A spire Art Auctions has been in business since 2016. This makes it technically still a start-up company, but this description doesn’t really fit an organisation that has hit the major milestones it has. With only six live auctions under its belt, Aspire has already achieved several world and South African sales records.
Its first sale, in October 2016, saw the highest price that year achieved for a work by Alexis Preller – R7 048 160 for his Profile Figures (Mirrored Image). A world record for a sculpture by Edoardo Villa followed in March 2017, when his Vertical Composition (1958) sold in Cape Town for R1 818 880. The momentum continued in Johannesburg in November 2017, when Aspire achieved another world record of R1 932 560 for a 1970 work by respected Amadlozi alumnus Sydney Kumalo, Mythological Rider. At the same sale, the top lot, Drawing from Mine (Soho with coffee plunger and cup) (1991) by contemporary doyen William Kentridge, sold for R5 456 640, a South African record for a drawing by the artist, and just shy of the world record price, fetched in Paris in 2016. These milestones are seen in the context that, since Aspire has exploded onto the SA auction scene, the secondary art market in the country has increased by 25%, indicating that the company is competing where it set out to be – at the very top end of the country’s art auction market.

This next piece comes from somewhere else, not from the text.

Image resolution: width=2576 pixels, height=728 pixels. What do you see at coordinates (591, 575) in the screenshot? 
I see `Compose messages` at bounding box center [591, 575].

Aspire began life in 2016 as a collaboration between some of the country’s most successful entrepreneurial businessmen, and some of its most experienced art industry experts. Those art experts continue to drive the strategy and operations of the company. Managing director and senior art specialist Ruarc Peffers, and fellow directors and senior art specialists Mary-Jane Darroll and Emma Bedford, between them boast some 80 years of hard-won experience and expertise in every part of the art industry, from private and public galleries in curatorial and art dealing capacities, to specialised portfolios in the biggest auction houses in the country. That level of experience means they know exactly how to differentiate Aspire.
Alexis Preller – R7 048 160 for his Profile Figures (Mirrored Image)
“From the very beginning we had a vision for the company that was driven by top-line growth and bottom-line performance, but that also had a strong ethical and value-driven underpinning,” says Peffers. “What we believe makes us different is twofold: firstly by placing the best quality fine art at the centre of everything we do, and secondly by bringing diversity and inclusivity to all our dealings.”
Aspire puts much store by its expert focus on the different market segments – historic, modern and contemporary art. But the approach is focused and tailored. “The established parts of the market attract much competition for high quality works,” continues Peffers. “Artists like Irma Stern, JH Pierneef and Gerard Sekoto are on the international auction market radar, and we don’t take our eye off the prize of these top works. But our expertise and market focus has to extend beyond this. We believe strongly in our efforts to diversify by educating and growing new and potential buyers in the different segments. We view art, sustainability and the development of the industry as pillars of what we do. To those ends we have established our ARR initiative, pioneering it in South Africa.”
Aspire’s Artist’s Resale Rights (ARR) initiative is the only one of its kind in the country. The company undertakes, entirely at its own cost, to pay royalties to living South African artists whose work sells on its auctions. The royalty amounts are calculated on a sliding scale in line with best practice in established EU markets and the UK. Currently the South African government has legislation pending to cater for visual art royalties, but it has not been passed into law for some years.
“The impetus behind our ARR initiative is our firm belief in placing art, sustainability, and the development of the industry at our core,” says Peffers. “We are committed to the ongoing growth of the practitioners and the professionals that have made this market what it is today, and we believe that paying royalties to living artists can make a contribution to the sustainbility of art as a practice and a way of life in the country.
The fact that we fund these royalty payments ourselves, and administer their collection at our own cost, testifies to that commitment. We are ethical in all our dealings; and place integrity and transparency at the heart of our interactions with sellers, buyers, artists and all role players in our industry. It’s the only way we see ourselves, and our industry, developing and thriving,” Peffers concludes.